◆ **ЧТО СДЕЛАТЬ**:
Продолжи текст о церковных соборах: напиши, что идёт сразу после его последнего предложения.

◆ **ТЕКСТ СТРАНИЦЫ**:
┄┄┄┄┄┄
Читать книгу «Царство и священство» онлайн полностью📖 — Алексея Михайловича Величко — MyBook.
image

III. «Смешанные» соборы и соборы епископов

Очевидно, В.С. Соловьев был далеко не одинок, отстаивая мнение о необходимости найти зримый центр церковной власти, обладающий «вселенской» компетенцией. И именно эту задачу должен был решить, по мнению «соборян», церковный Собор, относительно организации которого, как указывалось выше, точки зрения кардинально разделились.

Только Поместный Собор, включающий в себя все слои церковного общества, утверждал, например, Л.А. Тихомиров (1852–1923), способен создать авторитетное высшее церковное управление, объединив епископат с рядовыми иереями и мирянами. Никакая иная форма не способна заменить или подменить собой Собор[223]. Вслед ему и А.В. Карташев (1875–1960) полагал, что лишь в состоянии полной гармонии епископата с паствой подлинно выражается голос Церкви. А «в случае расхождения и в меру этих расхождений Собор становится недостаточным и несоборным, а потому должен быть восполняем голосом заинтересованных слоев церковного тела»[224].

Но при внешней привлекательности рисуемого «соборного» идеала здесь возникают вопросы, не находящие ответа. В частности, кто и как определит, насколько гармоничны отношения епископата с паствой и на основе каких критериев? Каким образом будет организовано это восполнение? И, наконец, откуда уверенность в том, что именно этим способом будут преодолены расхождения? Ведь речь в данном случае идет о сугубо практических вопросах организации органов церковной власти, общие фразы в подобных условиях неуместны.

Следует также отметить, что идея «смешанного» Собора, включающего в свой состав и мирян, и клириков без какого-либо участия государственной власти, позднее прошла-таки (и проходит сейчас) в России опытную апробацию, результаты которой едва ли могут нас обнадежить. Начнем с того, что в полном забвении древних церковных традиций эта практика основывается на сугубо юридической идее представительства, которую Церковь ранее никогда не знала и от которой нас так отговаривают сами «соборяне»[225].
┄┄┄┄┄┄
◆ **ИСХОДНЫЕ ДАННЫЕ**:
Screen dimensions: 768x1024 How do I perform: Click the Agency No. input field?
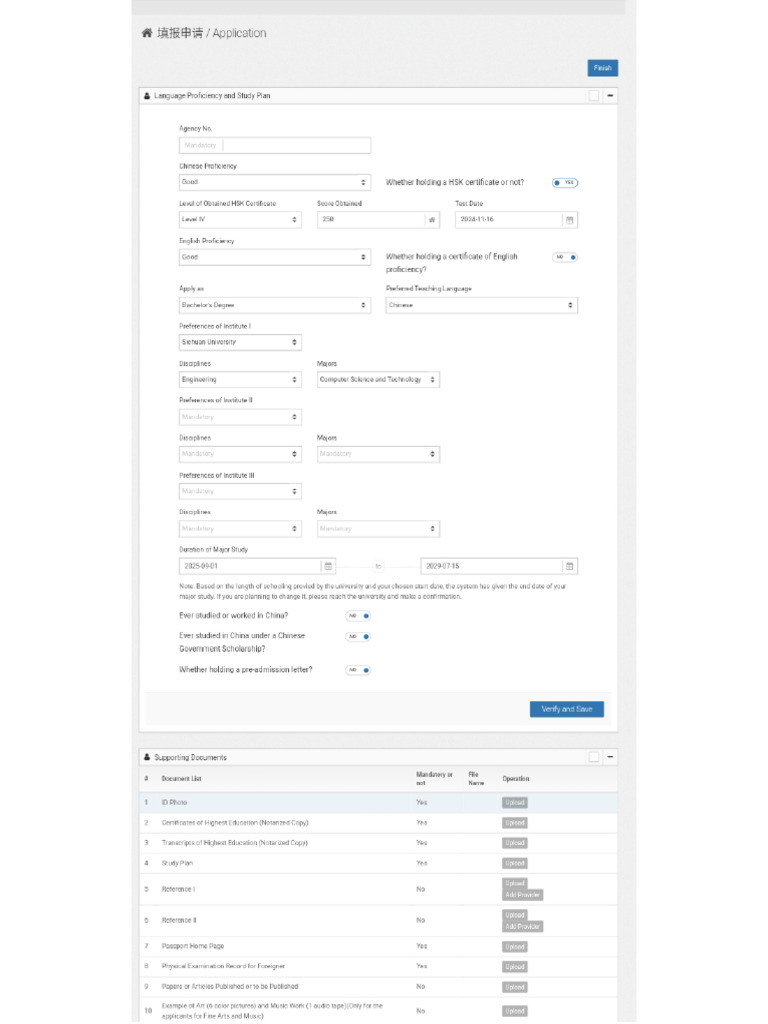click(x=274, y=145)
┄┄┄┄┄┄
◆ **ОТВЕТ**:
Так, п. 2 главы II ныне действующего Устава Русской Православной Церкви определяет, что помимо архиереев все остальные участники Собора – суть представители мирян, монашествующих и клира. Поскольку в таком случае ни о какой последующей церковной рецепции речь уже не идет, трудно предположить, что работа этого высшего органа Русской церкви в вероучительных делах и канонических устроениях может основываться на идее живой и неразрывной связи священноначалия и остальных членов Церкви. И не случайно, как известно, деятельность Поместного Собора была и остается едва ли заметной и в любом случае эпизодической.

Поскольку же как в государстве, так и в Церкви властный орган должен действовать постоянно и единолично, то, как следствие, на первый план неизбежно выходит епископат в форме Архиерейского Собора, который с формальной точки зрения занимает вторую строчку в иерархии церковных органов. В результате, пытаясь передать верховную власть в Церкви всей церковной полноте, сторонники «смешанного» Собора по факту добровольно признают высшую компетенцию Собора, состоящего только из архиереев.

Неестественность такого положения дел настолько очевидна, что при изучении Устава Русской Православной Церкви трудно понять, какой же из этих двух органов в действительности является высшим. Как выясняется – ни один, поскольку каждый из них обладает высшей компетенцией в Русской Церкви, но по разным вопросам. Так, согласно п.1 главы II Устава, Поместному Собору принадлежит высшая власть в Русской Православной Церкви «в вопросах избрания Патриарха Московского и всея Руси и ухода его на покой, предоставления автокефалии, автономии или самоуправления частям Русской Православной Церкви».

А п.1 главы III Устава определено, что Архиерейскому Собору принадлежит «высшая власть в Русской Православной Церкви в вероучительных, канонических, богослужебных, пастырских, административных и иных вопросах, касающихся как внутренней, так и внешней жизни Церкви; в области поддержания братских отношений с другими Православными Церквами, определения характера отношений с инославными конфессиями и нехристианскими религиозными общинами, а также с государствами и светским обществом».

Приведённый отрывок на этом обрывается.